Hyperréalismes USA 1965-75 est sans doute la première exposition à envisager historiquement, et dans toute son étendue, un phénomène artistique qui a occupé le devant de la scène artistique au début des années 70.

Un ensemble de quelque soixante-dix peintures et sculptures de ses principaux acteurs — Malcolm Morley, Chuck Close, Richard Estes et bien d’autres — rarement ou jamais montrées en Europe, présente l’hyperréalisme dans sa complexité et ses divergences (d’où le pluriel de notre titre). La décennie qui a marqué son émergence, son apogée et son déclin mérite une réévaluation de grande envergure.

Longtemps considéré comme un phénomène purement rétrograde, l’hyperréalisme met en œuvre une remise en question radicale des canons de la modernité artistique, qui le rattache à un certain nombre de phénomènes contemporains (art minimal, art conceptuel, etc.), avec de multiples ramifications et paradoxes : un rôle provocateur assigné à la copie, une démultiplication de la représentation visuelle (images d’images), une réflexion active sur ce que veulent dire le motif, la photographie, la reproduction artisanale d’une production mécanique, et bien d’autres aspects encore.

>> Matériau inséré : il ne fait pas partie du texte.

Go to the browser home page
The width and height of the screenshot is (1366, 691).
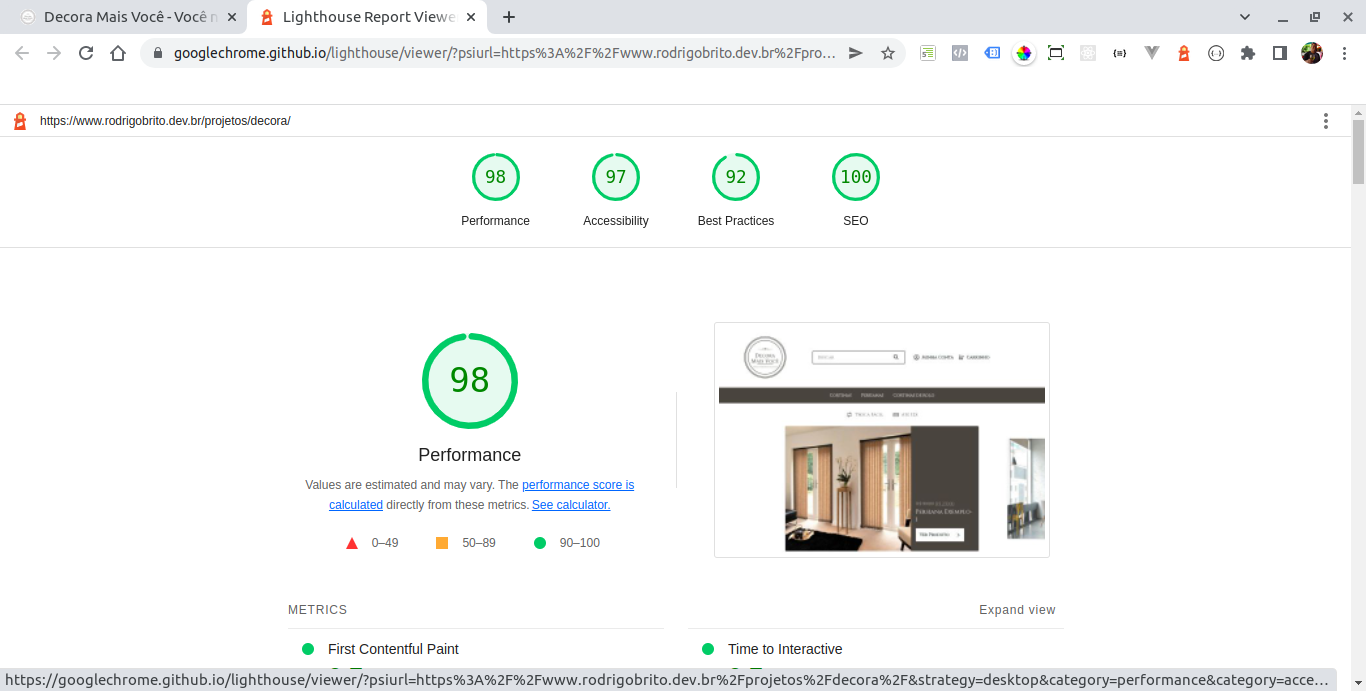click(x=118, y=54)
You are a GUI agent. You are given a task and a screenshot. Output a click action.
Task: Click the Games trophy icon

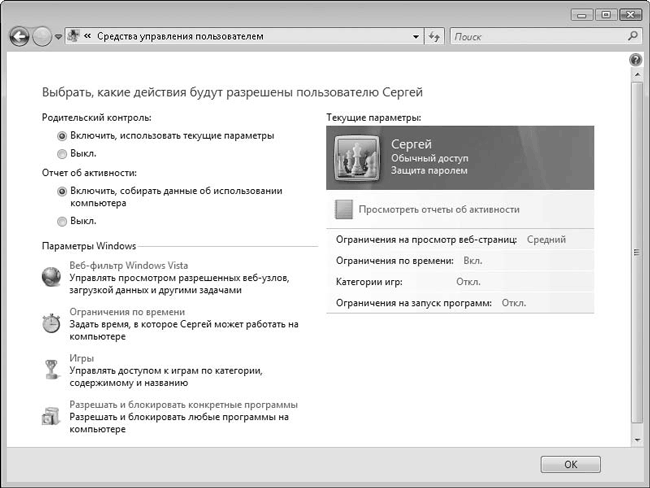(51, 369)
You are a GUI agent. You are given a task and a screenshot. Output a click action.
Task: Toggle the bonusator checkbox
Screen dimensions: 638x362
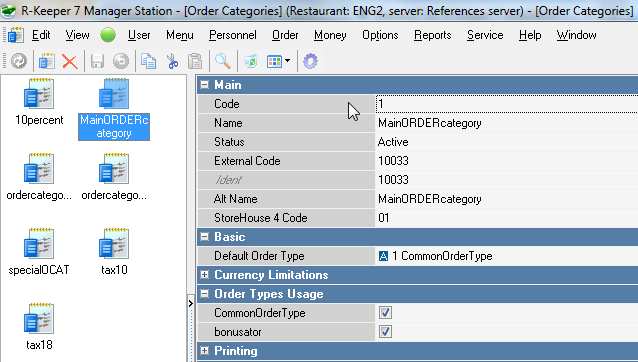pyautogui.click(x=385, y=331)
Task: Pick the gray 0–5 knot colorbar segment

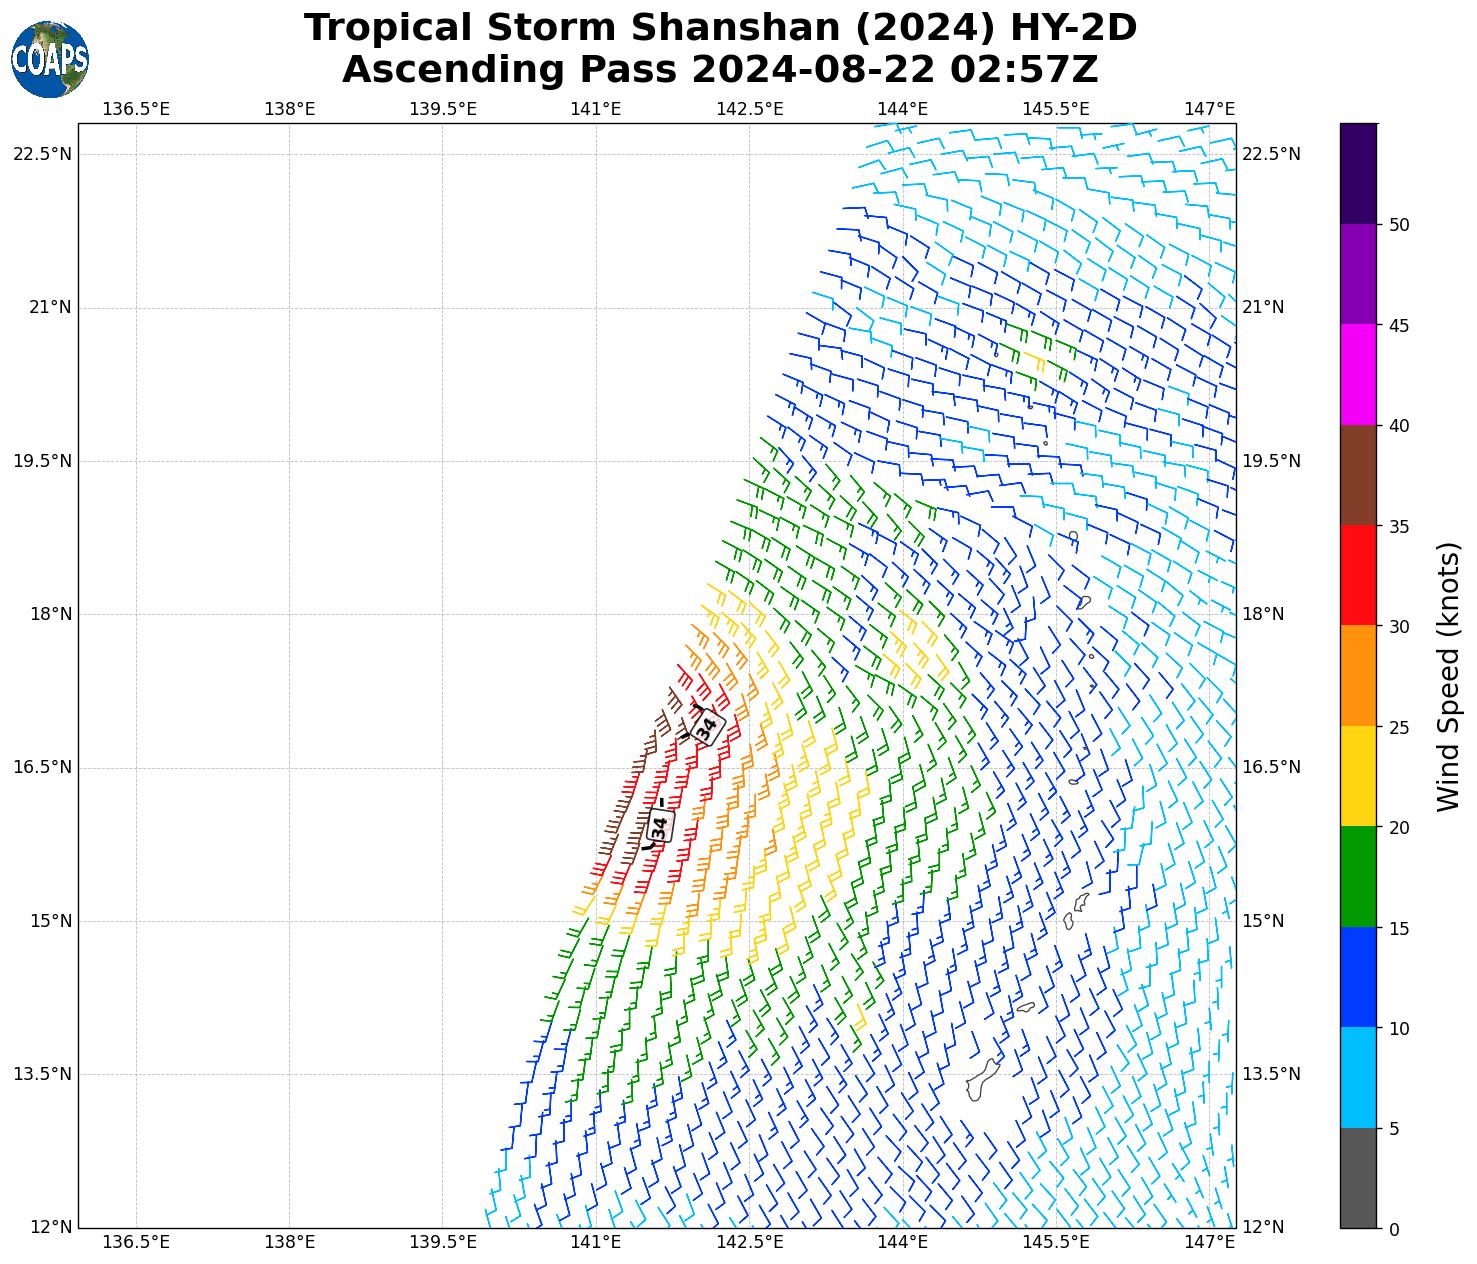Action: pyautogui.click(x=1358, y=1178)
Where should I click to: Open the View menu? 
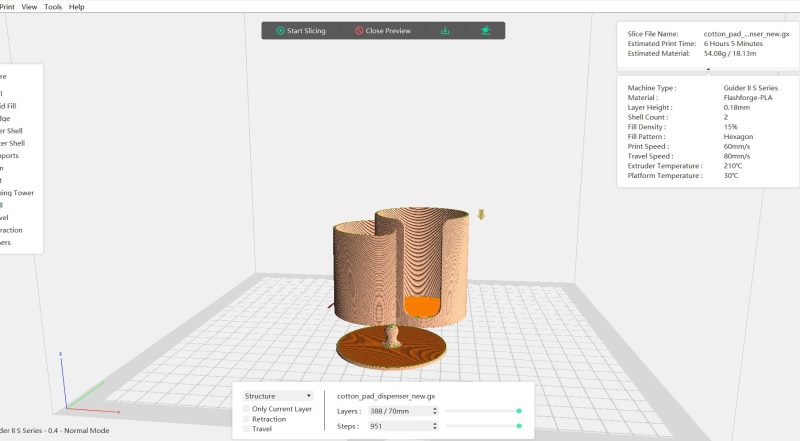pyautogui.click(x=30, y=7)

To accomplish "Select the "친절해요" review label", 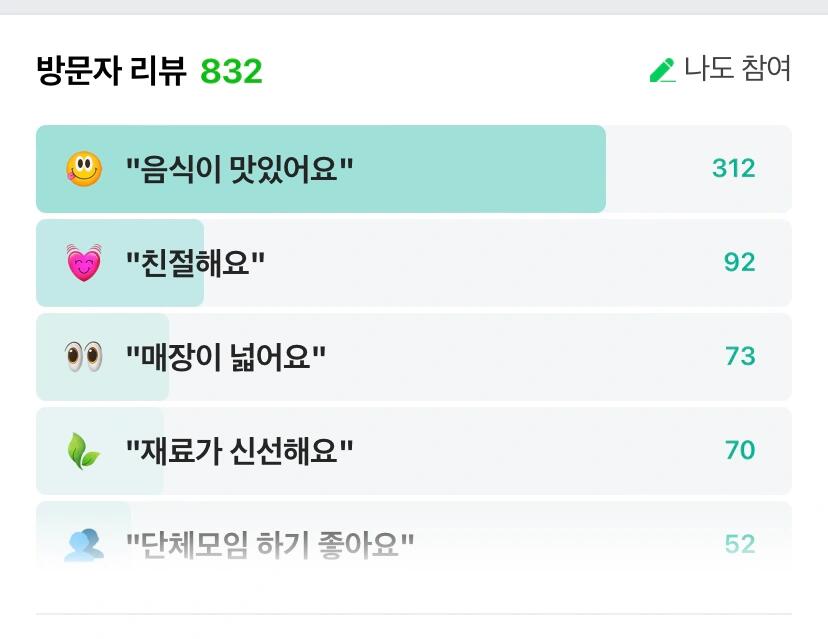I will [x=195, y=263].
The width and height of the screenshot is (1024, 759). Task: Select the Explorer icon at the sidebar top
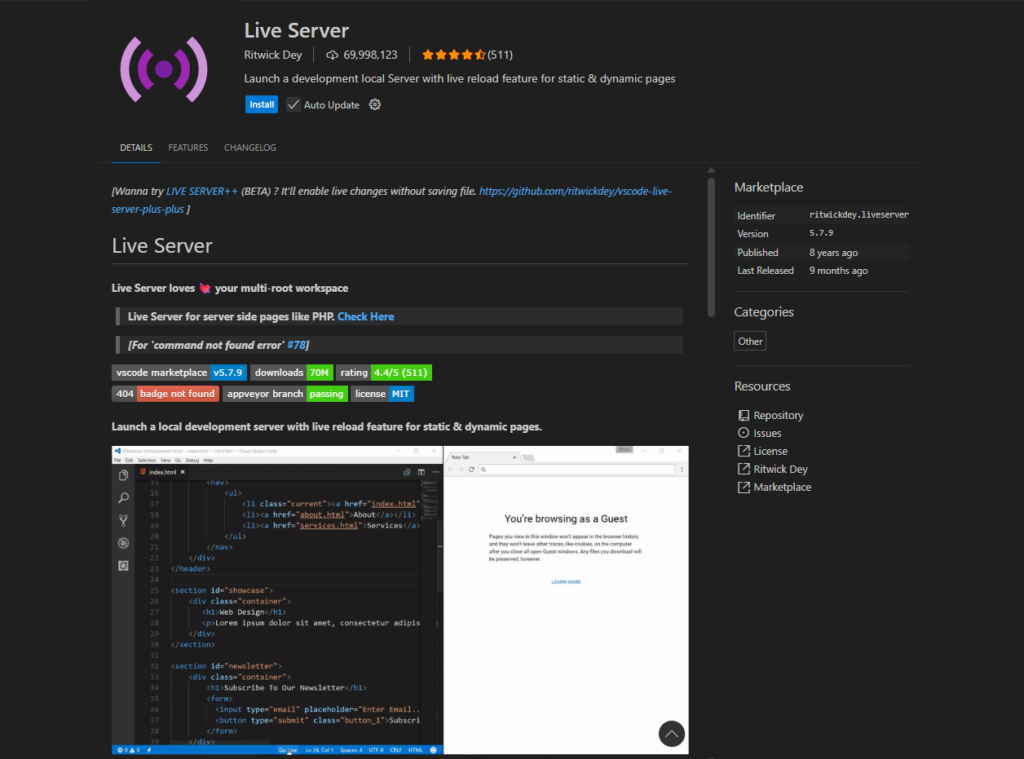[x=122, y=475]
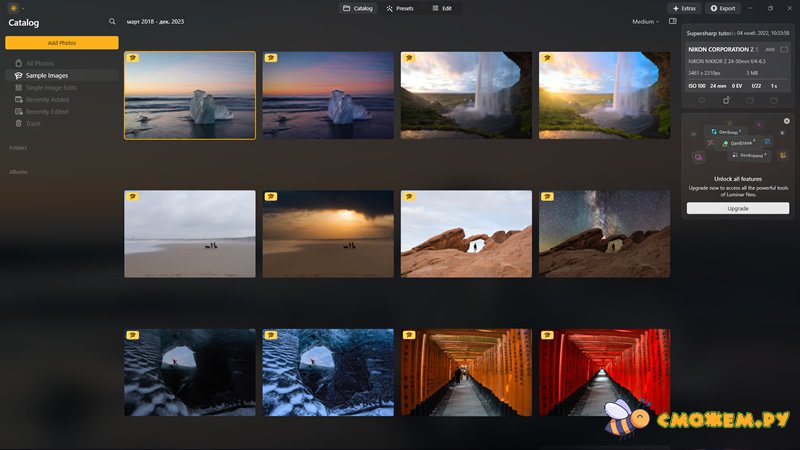Close the Unlock all features promo
The image size is (800, 450).
pos(786,121)
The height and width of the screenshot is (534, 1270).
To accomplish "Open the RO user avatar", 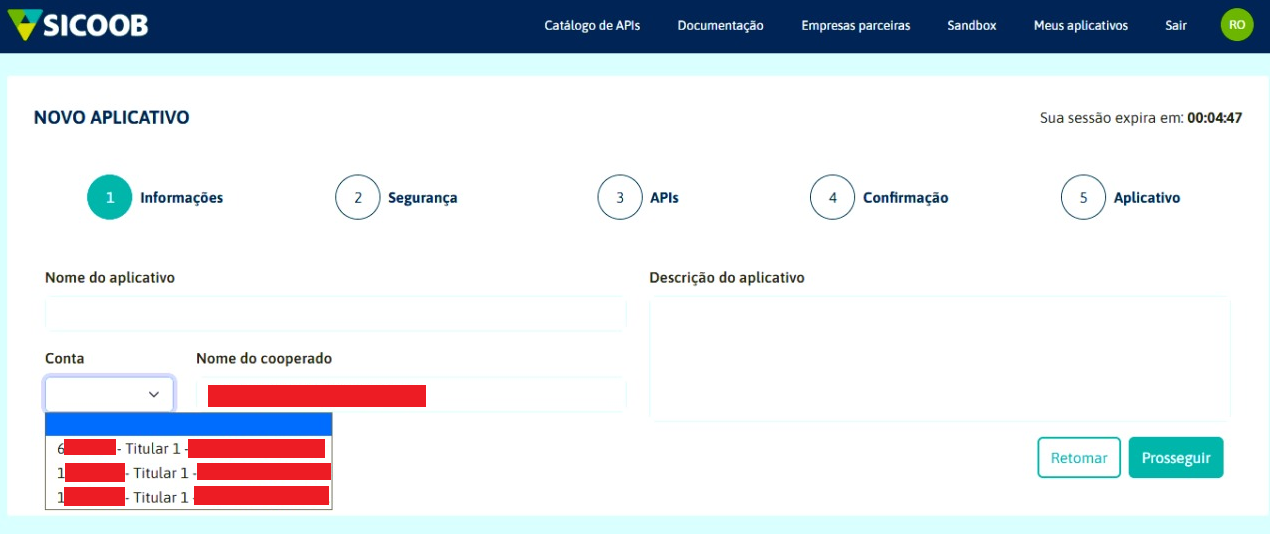I will (1237, 25).
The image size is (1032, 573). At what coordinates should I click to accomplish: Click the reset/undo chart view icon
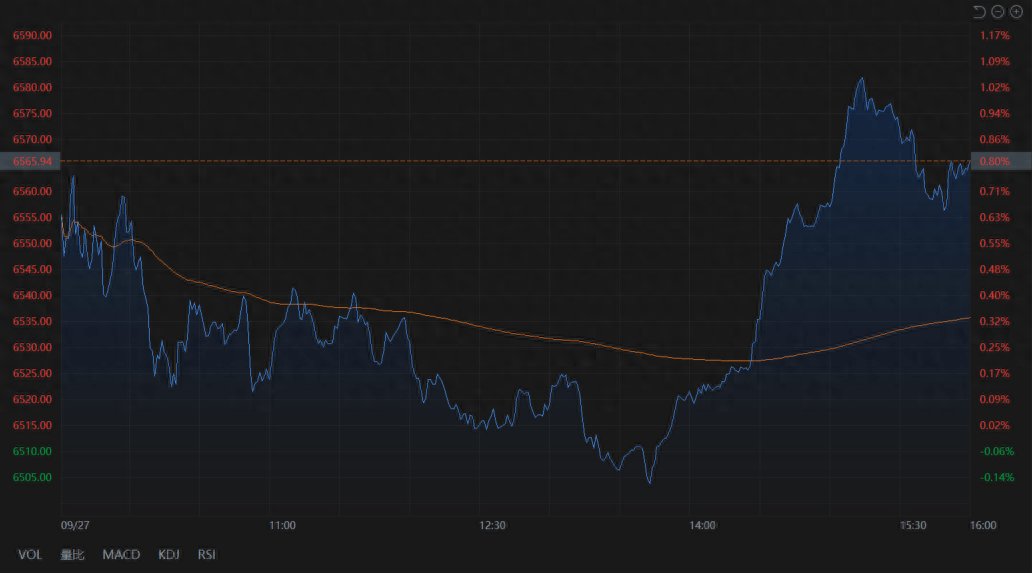click(x=979, y=11)
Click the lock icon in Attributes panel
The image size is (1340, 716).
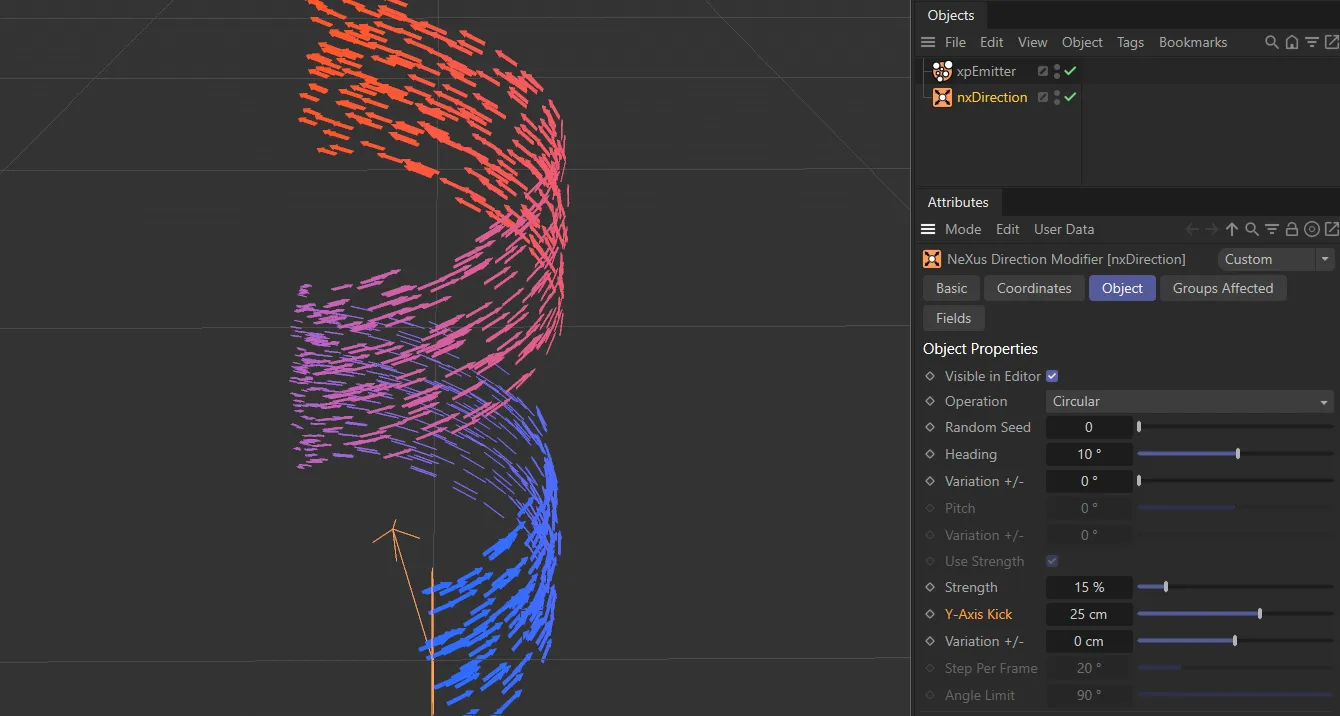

Si l’hyperréalisme est envisagé ici comme un phénomène artistique américain, c’est parce qu’il n’y a qu’aux Etats-Unis qu’a pu se constituer quelque chose qui ressemblât à un groupe, et que ce groupe a fait l’objet d’une véritable promotion. On ne peut cependant ignorer que l’hyperréalisme déborde les frontières et qu’à l’époque à laquelle Artschwager ou Morley reportaient sur toile leurs premières images photographiques, Gerhard Richter peignait ses tableaux gris, à tort jugés flous, d’après photographies de toutes sortes. Une place est faite, en ouverture, à quelques figures singulières (Richter, Hucleux, Gasiorowski), qui ont elles aussi mis leur peinture à l’épreuve de l’imitation photographique.

Une salle, consacrée à la production actuelle des artistes invités, donne un aperçu de leurs évolutions, souvent divergentes, mais toujours logiques. Elle rend plus manifeste encore la complexité d’un mouvement que l’on a parfois trop tendance à réduire à une identité factice.